The second portion of the liberalization clause adds a number of qualifications that are largely the product of the consequences of insurers making changes in the policies, some of which arguably may have broadened coverage and others of which may have narrowed coverage.
This part of the clause states that it does not apply to policy changes that are implemented within a general program revision that includes both broadenings and restrictions in coverage. This is true regardless of whether the general program revision is implemented by means of a new edition of the policy or by a mandatory endorsement. This provision is so broad in its sweep that it is difficult to imagine what remains of the original intent of the liberalization clause that has not been subsumed by this new language.
This condition is pretty straightforward and informs the insured that any waiver or change in the policy's provision must be in writing to be effective. As a general rule, this provision actually helps to prevent misunderstandings and protects the interests of both the insured and the insurer. It limits the ability of either to claim there was an agreement to change policy terms without written evidence of the agreement.

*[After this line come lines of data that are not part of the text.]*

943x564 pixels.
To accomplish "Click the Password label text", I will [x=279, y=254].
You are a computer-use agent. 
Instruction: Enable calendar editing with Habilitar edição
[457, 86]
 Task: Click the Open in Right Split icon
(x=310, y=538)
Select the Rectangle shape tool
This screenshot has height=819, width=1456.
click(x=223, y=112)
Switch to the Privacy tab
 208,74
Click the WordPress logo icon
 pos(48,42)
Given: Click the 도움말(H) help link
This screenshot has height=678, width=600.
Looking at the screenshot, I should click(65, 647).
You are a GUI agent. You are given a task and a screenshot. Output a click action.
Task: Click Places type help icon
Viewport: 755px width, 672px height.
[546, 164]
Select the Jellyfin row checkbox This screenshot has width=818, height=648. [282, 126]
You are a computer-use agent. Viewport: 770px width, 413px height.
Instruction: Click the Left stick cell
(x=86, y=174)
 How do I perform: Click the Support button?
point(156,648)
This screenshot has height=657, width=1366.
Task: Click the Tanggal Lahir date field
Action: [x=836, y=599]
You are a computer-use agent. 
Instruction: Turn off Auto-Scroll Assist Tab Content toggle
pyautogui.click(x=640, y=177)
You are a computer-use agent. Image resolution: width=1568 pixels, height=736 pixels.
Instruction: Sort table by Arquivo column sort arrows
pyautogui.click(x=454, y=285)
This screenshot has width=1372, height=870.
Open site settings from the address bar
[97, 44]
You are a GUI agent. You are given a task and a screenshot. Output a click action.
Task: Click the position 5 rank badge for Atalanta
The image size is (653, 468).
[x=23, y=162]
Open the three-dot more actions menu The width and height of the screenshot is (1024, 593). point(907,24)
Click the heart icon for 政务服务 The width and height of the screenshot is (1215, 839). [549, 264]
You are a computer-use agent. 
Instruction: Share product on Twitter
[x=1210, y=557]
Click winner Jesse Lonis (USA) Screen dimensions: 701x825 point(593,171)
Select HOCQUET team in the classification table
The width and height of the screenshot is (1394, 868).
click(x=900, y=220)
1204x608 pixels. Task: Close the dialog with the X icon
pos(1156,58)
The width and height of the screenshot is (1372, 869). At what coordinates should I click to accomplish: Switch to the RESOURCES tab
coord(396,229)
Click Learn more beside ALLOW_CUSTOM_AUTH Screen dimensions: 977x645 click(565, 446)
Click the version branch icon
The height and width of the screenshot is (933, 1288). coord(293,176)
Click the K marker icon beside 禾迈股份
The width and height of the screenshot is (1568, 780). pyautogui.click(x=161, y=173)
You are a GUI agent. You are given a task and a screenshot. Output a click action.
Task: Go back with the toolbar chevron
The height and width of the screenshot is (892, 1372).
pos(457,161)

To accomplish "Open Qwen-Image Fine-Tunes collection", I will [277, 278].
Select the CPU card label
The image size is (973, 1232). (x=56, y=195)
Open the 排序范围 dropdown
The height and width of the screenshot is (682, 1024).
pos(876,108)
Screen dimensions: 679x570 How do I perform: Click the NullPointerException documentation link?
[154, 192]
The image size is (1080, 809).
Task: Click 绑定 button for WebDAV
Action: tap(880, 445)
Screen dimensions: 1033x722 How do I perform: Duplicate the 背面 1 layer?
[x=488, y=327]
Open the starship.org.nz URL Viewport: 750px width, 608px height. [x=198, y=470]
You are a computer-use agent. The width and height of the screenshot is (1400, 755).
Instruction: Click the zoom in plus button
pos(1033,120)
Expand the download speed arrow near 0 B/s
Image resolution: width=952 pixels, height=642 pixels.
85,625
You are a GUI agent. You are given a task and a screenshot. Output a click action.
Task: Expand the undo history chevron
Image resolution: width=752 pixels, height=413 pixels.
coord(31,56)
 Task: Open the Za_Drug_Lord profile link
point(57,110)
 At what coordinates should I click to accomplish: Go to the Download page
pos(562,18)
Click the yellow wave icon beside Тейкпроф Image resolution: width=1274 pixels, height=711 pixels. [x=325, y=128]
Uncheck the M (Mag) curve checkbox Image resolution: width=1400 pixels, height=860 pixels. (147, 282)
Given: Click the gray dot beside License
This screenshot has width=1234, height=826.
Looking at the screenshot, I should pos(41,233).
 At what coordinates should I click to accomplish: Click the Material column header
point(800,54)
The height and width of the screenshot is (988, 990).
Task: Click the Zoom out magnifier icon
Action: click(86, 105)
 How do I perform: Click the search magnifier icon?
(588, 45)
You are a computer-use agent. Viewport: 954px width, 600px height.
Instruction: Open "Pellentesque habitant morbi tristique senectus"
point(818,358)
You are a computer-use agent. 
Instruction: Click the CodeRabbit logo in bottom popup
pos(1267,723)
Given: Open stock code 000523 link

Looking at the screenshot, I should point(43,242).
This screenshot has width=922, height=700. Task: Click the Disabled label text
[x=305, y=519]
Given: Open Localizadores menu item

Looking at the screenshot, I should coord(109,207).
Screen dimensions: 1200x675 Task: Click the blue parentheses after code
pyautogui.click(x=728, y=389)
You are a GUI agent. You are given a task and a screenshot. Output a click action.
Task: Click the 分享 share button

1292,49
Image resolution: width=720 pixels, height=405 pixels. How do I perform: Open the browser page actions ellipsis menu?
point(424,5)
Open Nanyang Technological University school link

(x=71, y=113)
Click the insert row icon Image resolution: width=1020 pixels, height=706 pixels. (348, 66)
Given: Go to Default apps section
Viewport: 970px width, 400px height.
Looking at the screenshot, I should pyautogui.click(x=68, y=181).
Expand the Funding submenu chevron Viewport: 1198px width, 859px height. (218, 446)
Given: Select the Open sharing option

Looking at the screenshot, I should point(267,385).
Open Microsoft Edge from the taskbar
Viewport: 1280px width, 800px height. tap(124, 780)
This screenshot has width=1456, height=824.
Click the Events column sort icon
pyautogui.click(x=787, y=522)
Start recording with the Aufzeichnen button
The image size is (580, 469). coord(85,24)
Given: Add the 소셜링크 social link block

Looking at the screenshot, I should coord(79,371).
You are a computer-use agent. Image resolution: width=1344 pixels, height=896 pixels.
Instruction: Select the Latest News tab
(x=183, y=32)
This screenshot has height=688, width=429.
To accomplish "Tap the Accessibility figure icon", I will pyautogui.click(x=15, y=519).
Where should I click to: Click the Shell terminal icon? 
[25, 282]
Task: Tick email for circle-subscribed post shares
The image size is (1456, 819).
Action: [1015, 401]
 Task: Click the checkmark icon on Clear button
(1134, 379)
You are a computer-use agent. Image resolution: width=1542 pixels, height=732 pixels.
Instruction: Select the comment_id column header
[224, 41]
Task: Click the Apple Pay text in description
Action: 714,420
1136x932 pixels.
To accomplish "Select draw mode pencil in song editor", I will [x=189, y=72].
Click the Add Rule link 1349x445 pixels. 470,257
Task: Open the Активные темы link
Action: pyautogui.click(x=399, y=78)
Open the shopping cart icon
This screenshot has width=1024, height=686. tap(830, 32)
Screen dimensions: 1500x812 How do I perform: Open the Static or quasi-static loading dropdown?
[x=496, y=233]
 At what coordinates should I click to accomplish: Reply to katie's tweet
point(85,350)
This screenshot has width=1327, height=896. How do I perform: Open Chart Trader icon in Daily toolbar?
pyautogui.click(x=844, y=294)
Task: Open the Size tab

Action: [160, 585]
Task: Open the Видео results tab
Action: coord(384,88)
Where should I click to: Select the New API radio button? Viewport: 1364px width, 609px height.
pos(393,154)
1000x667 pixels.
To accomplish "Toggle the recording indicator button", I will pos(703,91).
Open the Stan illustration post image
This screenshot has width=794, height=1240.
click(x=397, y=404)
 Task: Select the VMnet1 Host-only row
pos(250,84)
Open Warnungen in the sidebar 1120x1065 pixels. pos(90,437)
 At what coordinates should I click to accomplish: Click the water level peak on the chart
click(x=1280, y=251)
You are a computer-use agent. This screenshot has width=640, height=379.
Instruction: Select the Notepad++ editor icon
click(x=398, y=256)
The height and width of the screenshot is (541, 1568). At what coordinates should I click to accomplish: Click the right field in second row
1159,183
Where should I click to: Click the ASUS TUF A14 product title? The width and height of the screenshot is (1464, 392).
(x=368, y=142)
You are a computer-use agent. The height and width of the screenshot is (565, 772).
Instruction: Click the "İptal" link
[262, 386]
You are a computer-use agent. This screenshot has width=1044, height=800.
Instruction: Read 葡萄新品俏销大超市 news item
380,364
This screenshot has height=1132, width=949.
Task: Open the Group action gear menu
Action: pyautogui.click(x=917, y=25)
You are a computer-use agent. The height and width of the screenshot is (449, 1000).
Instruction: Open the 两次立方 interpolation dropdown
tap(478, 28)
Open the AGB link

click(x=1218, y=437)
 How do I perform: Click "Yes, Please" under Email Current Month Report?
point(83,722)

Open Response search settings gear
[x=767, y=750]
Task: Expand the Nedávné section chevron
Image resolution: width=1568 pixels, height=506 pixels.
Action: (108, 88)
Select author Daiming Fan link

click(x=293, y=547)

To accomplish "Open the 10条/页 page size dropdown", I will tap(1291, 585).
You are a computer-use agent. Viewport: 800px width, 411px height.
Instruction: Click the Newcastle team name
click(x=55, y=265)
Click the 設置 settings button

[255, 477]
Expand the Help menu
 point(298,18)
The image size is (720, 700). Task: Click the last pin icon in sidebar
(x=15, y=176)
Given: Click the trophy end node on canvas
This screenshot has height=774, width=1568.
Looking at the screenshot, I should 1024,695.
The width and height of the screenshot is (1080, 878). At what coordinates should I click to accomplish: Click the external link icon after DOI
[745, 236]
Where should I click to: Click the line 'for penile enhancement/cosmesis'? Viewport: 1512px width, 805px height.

This provision is not ironclad. Agents of an insurer (insurance agents, claim representatives, and attorneys employed by insurers) can and do bind the insurer to changes in the terms of policies. Whether a waiver of a policy provision has occurred as the result of conduct by an agent, employee, or representative of an insurer is a highly fact-dependent inquiry and no general rule can be stated.
The concluding sentence of this condition states that the insurer's demand for appraisal or an examination under oath does not waive any of the insurer's rights. This means that the insurer's investigation of a claim should not be regarded as a waiver of its right to contest coverage if the consequence of its investigation leads the insurer to the conclusion that no coverage for the loss exists.
Under the insurance statutes of most states, the insurer must promptly investigate claims and make a claim decision. The fact, for example, that there may be issues as to the amount of a loss may well be independent of the question whether the cause of a loss is covered or whether the property in question constitutes covered property. Thus, an insurer may need to demand appraisal in order to set the amount of a loss even in the case of claims in which the existence of coverage may be questionable. The fact that an insurer demands appraisal when there is a dispute as to the amount of a loss does not, without more, constitute an admission by the insurer that coverage exists.
Similarly, in order to adequately investigate various aspects of a loss, it may be necessary for an insurer to demand an examination under oath of the insured. A potential consequence of an examination under oath may be a partial or total denial of coverage. This provision simply makes clear that by exercising its right to demand an examination under oath, the insurer is not in any way communicating an admission or concession that coverage, in fact, exists.